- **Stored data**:
>>
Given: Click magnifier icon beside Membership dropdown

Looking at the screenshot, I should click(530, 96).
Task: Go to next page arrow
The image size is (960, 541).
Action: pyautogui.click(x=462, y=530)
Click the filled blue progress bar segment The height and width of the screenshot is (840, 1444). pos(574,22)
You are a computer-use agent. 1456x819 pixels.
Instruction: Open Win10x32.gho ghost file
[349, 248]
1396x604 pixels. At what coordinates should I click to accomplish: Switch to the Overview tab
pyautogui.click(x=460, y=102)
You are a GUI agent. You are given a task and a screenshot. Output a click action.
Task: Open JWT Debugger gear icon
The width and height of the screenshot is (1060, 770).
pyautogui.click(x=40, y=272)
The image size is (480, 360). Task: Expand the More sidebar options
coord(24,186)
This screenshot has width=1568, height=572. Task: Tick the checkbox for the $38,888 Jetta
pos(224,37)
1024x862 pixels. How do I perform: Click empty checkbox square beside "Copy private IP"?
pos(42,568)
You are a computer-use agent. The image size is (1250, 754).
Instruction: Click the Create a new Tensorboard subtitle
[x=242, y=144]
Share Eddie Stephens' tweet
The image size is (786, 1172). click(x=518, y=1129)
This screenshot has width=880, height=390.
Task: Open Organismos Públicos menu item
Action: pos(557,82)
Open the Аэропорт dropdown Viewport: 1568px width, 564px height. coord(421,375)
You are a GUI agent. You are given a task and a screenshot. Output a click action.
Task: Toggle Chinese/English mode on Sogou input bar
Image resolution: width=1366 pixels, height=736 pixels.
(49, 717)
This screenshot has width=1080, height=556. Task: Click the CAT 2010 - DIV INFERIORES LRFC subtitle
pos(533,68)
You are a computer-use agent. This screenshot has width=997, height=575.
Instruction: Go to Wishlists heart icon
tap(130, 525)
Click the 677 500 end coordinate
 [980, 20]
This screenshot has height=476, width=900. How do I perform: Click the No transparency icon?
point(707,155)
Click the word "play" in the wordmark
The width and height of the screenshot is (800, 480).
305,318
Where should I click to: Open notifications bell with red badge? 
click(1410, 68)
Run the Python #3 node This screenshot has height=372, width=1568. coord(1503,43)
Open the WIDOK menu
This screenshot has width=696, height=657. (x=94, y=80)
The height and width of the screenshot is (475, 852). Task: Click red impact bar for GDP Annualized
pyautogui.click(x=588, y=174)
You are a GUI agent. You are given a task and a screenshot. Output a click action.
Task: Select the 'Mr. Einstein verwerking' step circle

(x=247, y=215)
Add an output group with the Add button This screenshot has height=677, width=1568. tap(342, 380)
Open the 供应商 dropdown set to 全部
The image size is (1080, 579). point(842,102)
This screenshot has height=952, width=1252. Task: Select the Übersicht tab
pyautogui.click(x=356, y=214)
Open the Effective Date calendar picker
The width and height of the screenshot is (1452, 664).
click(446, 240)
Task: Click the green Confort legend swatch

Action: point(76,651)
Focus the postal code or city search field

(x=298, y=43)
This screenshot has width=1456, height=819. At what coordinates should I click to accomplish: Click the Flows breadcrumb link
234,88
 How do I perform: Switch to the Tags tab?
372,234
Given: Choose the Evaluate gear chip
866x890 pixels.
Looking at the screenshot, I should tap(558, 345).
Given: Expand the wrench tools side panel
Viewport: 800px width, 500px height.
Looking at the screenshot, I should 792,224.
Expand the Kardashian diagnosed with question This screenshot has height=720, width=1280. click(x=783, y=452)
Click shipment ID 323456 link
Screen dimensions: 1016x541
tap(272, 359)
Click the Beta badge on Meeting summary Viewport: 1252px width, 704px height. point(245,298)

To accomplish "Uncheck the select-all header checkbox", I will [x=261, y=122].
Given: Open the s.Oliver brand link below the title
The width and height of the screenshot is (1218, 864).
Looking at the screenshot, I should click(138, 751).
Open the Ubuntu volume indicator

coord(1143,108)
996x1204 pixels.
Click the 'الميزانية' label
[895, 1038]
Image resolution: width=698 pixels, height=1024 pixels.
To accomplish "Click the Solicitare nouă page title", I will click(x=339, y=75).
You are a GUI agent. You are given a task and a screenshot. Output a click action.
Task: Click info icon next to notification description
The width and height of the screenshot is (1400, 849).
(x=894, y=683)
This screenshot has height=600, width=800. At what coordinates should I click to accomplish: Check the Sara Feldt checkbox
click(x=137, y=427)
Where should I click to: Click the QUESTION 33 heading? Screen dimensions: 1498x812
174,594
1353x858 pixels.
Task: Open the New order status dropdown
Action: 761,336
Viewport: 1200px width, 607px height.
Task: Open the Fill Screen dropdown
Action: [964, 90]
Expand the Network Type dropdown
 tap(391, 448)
<<
- **PROBLEM REQUIREMENTS**: The data, all of it, should be transcribed exactly.

- **REPLY TO THE TASK**:
Given: Click magnifier icon beside Membership dropdown

Looking at the screenshot, I should click(530, 96).
Task: Go to next page arrow
The image size is (960, 541).
Action: pyautogui.click(x=462, y=530)
Click the filled blue progress bar segment The height and width of the screenshot is (840, 1444). pos(574,22)
You are a computer-use agent. 1456x819 pixels.
Instruction: Open Win10x32.gho ghost file
[349, 248]
1396x604 pixels. At what coordinates should I click to accomplish: Switch to the Overview tab
pyautogui.click(x=460, y=102)
You are a GUI agent. You are given a task and a screenshot. Output a click action.
Task: Open JWT Debugger gear icon
The width and height of the screenshot is (1060, 770).
pyautogui.click(x=40, y=272)
The image size is (480, 360). Task: Expand the More sidebar options
coord(24,186)
This screenshot has width=1568, height=572. Task: Tick the checkbox for the $38,888 Jetta
pos(224,37)
1024x862 pixels. How do I perform: Click empty checkbox square beside "Copy private IP"?
pos(42,568)
You are a computer-use agent. The image size is (1250, 754).
Instruction: Click the Create a new Tensorboard subtitle
[x=242, y=144]
Share Eddie Stephens' tweet
The image size is (786, 1172). click(x=518, y=1129)
This screenshot has width=880, height=390.
Task: Open Organismos Públicos menu item
Action: pos(557,82)
Open the Аэропорт dropdown Viewport: 1568px width, 564px height. coord(421,375)
You are a GUI agent. You are given a task and a screenshot. Output a click action.
Task: Toggle Chinese/English mode on Sogou input bar
Image resolution: width=1366 pixels, height=736 pixels.
(49, 717)
This screenshot has width=1080, height=556. Task: Click the CAT 2010 - DIV INFERIORES LRFC subtitle
pos(533,68)
You are a computer-use agent. This screenshot has width=997, height=575.
Instruction: Go to Wishlists heart icon
tap(130, 525)
Click the 677 500 end coordinate
 [980, 20]
This screenshot has height=476, width=900. How do I perform: Click the No transparency icon?
point(707,155)
Click the word "play" in the wordmark
The width and height of the screenshot is (800, 480).
305,318
Where should I click to: Open notifications bell with red badge? 
click(1410, 68)
Run the Python #3 node This screenshot has height=372, width=1568. coord(1503,43)
Open the WIDOK menu
This screenshot has width=696, height=657. (x=94, y=80)
The height and width of the screenshot is (475, 852). Task: Click red impact bar for GDP Annualized
pyautogui.click(x=588, y=174)
You are a GUI agent. You are given a task and a screenshot. Output a click action.
Task: Select the 'Mr. Einstein verwerking' step circle

(x=247, y=215)
Add an output group with the Add button This screenshot has height=677, width=1568. tap(342, 380)
Open the 供应商 dropdown set to 全部
The image size is (1080, 579). point(842,102)
This screenshot has height=952, width=1252. Task: Select the Übersicht tab
pyautogui.click(x=356, y=214)
Open the Effective Date calendar picker
The width and height of the screenshot is (1452, 664).
click(446, 240)
Task: Click the green Confort legend swatch

Action: point(76,651)
Focus the postal code or city search field

(x=298, y=43)
This screenshot has width=1456, height=819. At what coordinates should I click to accomplish: Click the Flows breadcrumb link
234,88
 How do I perform: Switch to the Tags tab?
372,234
Given: Choose the Evaluate gear chip
866x890 pixels.
Looking at the screenshot, I should tap(558, 345).
Given: Expand the wrench tools side panel
Viewport: 800px width, 500px height.
Looking at the screenshot, I should 792,224.
Expand the Kardashian diagnosed with question This screenshot has height=720, width=1280. click(x=783, y=452)
Click shipment ID 323456 link
Screen dimensions: 1016x541
tap(272, 359)
Click the Beta badge on Meeting summary Viewport: 1252px width, 704px height. point(245,298)

To accomplish "Uncheck the select-all header checkbox", I will [x=261, y=122].
Given: Open the s.Oliver brand link below the title
The width and height of the screenshot is (1218, 864).
Looking at the screenshot, I should click(138, 751).
Open the Ubuntu volume indicator

coord(1143,108)
996x1204 pixels.
Click the 'الميزانية' label
[895, 1038]
Image resolution: width=698 pixels, height=1024 pixels.
To accomplish "Click the Solicitare nouă page title", I will click(x=339, y=75).
You are a GUI agent. You are given a task and a screenshot. Output a click action.
Task: Click info icon next to notification description
The width and height of the screenshot is (1400, 849).
(x=894, y=683)
This screenshot has height=600, width=800. At what coordinates should I click to accomplish: Check the Sara Feldt checkbox
click(x=137, y=427)
Where should I click to: Click the QUESTION 33 heading? Screen dimensions: 1498x812
174,594
1353x858 pixels.
Task: Open the New order status dropdown
Action: 761,336
Viewport: 1200px width, 607px height.
Task: Open the Fill Screen dropdown
Action: [964, 90]
Expand the Network Type dropdown
 tap(391, 448)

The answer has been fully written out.